Uitspraak
1.Procesverloop
2.Beoordeling van het middel in het principale beroep
3.Beslissing
17 mei 2024.
Hoge Raad
In deze zaak heeft de Hoge Raad op 17 mei 2024 uitspraak gedaan in een cassatieprocedure tussen Pharmathen Global B.V. en Novartis A.G. Pharmathen, gevestigd te Amstelveen, heeft cassatie ingesteld tegen een arrest van het gerechtshof Den Haag, dat op 15 november 2022 is gewezen. Novartis, gevestigd in Bazel, Zwitserland, heeft een voorwaardelijk incidenteel cassatieberoep ingesteld. Beide partijen hebben geconcludeerd tot verwerping van elkaars beroep. De Hoge Raad heeft de klachten van Pharmathen over het arrest van het hof beoordeeld en geconcludeerd dat deze klachten niet kunnen leiden tot vernietiging van het arrest. De Hoge Raad heeft daarbij geen motivering hoeven geven, omdat de vragen die aan de orde zijn niet van belang zijn voor de eenheid of ontwikkeling van het recht, zoals bedoeld in artikel 81 lid 1 van de Wet op de rechterlijke organisatie.

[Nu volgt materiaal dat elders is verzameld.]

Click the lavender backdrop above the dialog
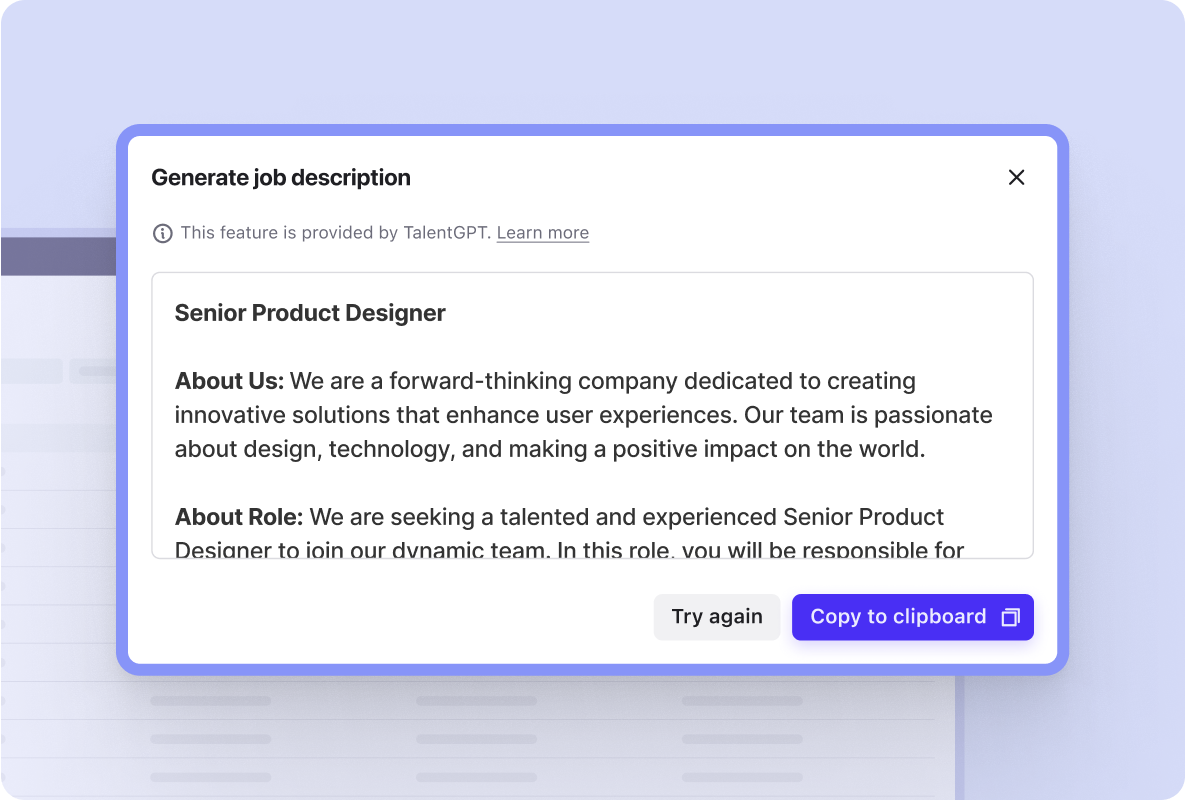 pyautogui.click(x=592, y=60)
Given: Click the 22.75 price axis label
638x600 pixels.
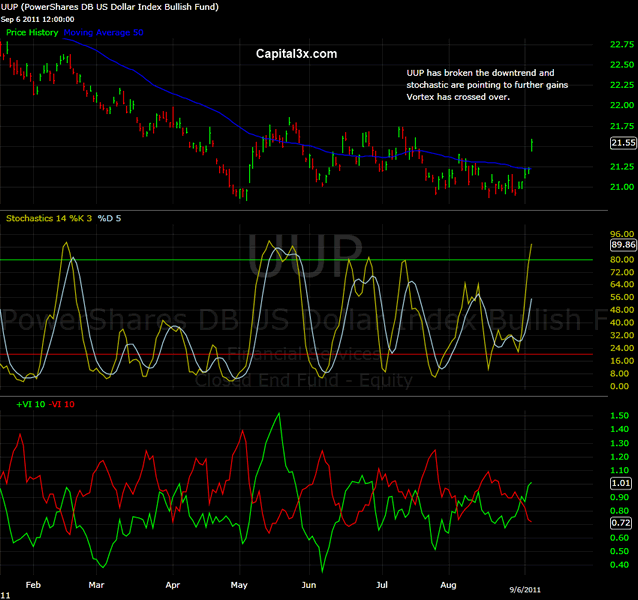Looking at the screenshot, I should 621,45.
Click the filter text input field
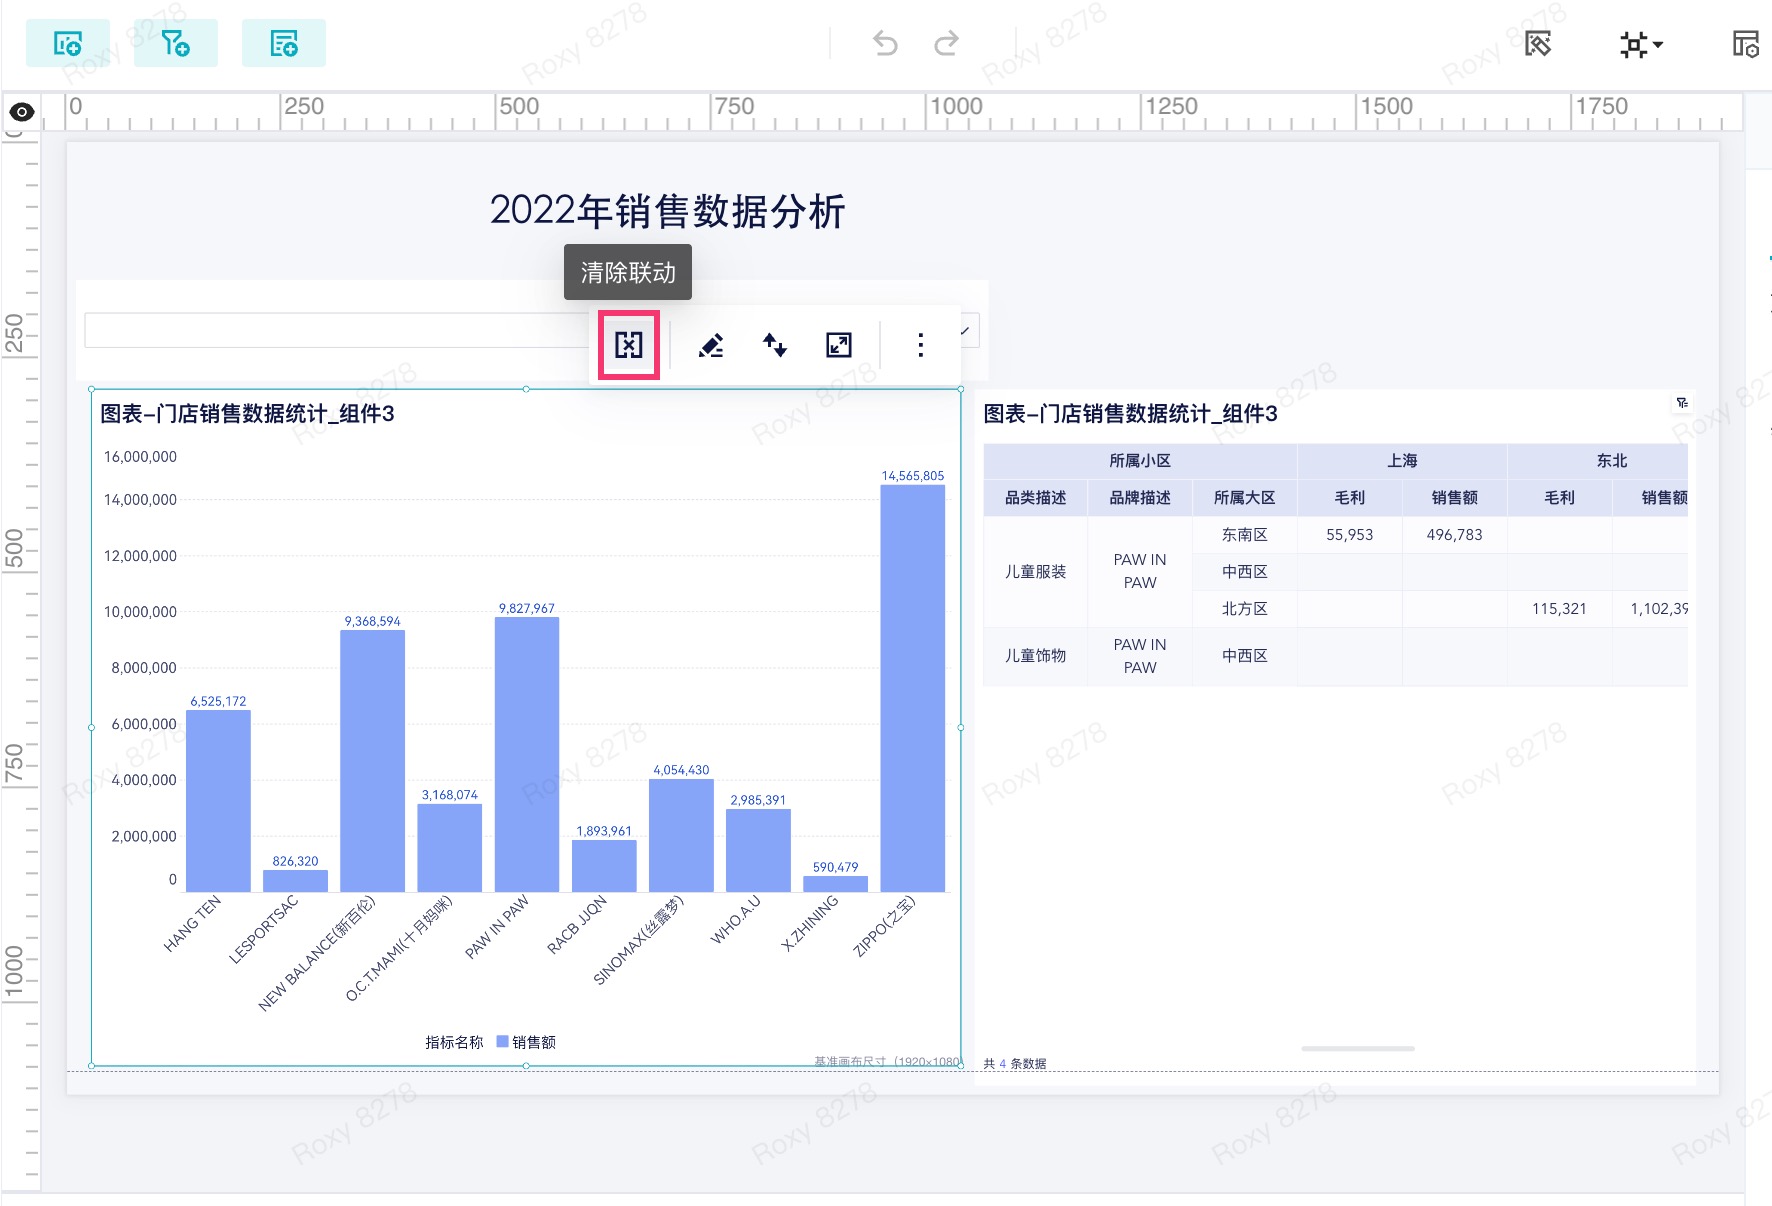Viewport: 1772px width, 1206px height. tap(340, 330)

Het incidentele beroep van Novartis, dat afhankelijk was van de uitkomst van het principale beroep, behoeft geen verdere behandeling. De Hoge Raad heeft beslist dat Pharmathen in de proceskosten moet worden verwezen, omdat zij in cassatie in het ongelijk is gesteld. Novartis heeft vergoeding van de kosten gevorderd op basis van artikel 1019h van het Wetboek van Burgerlijke Rechtsvordering, en partijen hebben overeenstemming bereikt over de kosten. De Hoge Raad heeft de kosten aan de zijde van Novartis begroot op € 55.000,--, vermeerderd met wettelijke rente indien Pharmathen deze kosten niet binnen veertien dagen na de uitspraak voldoet.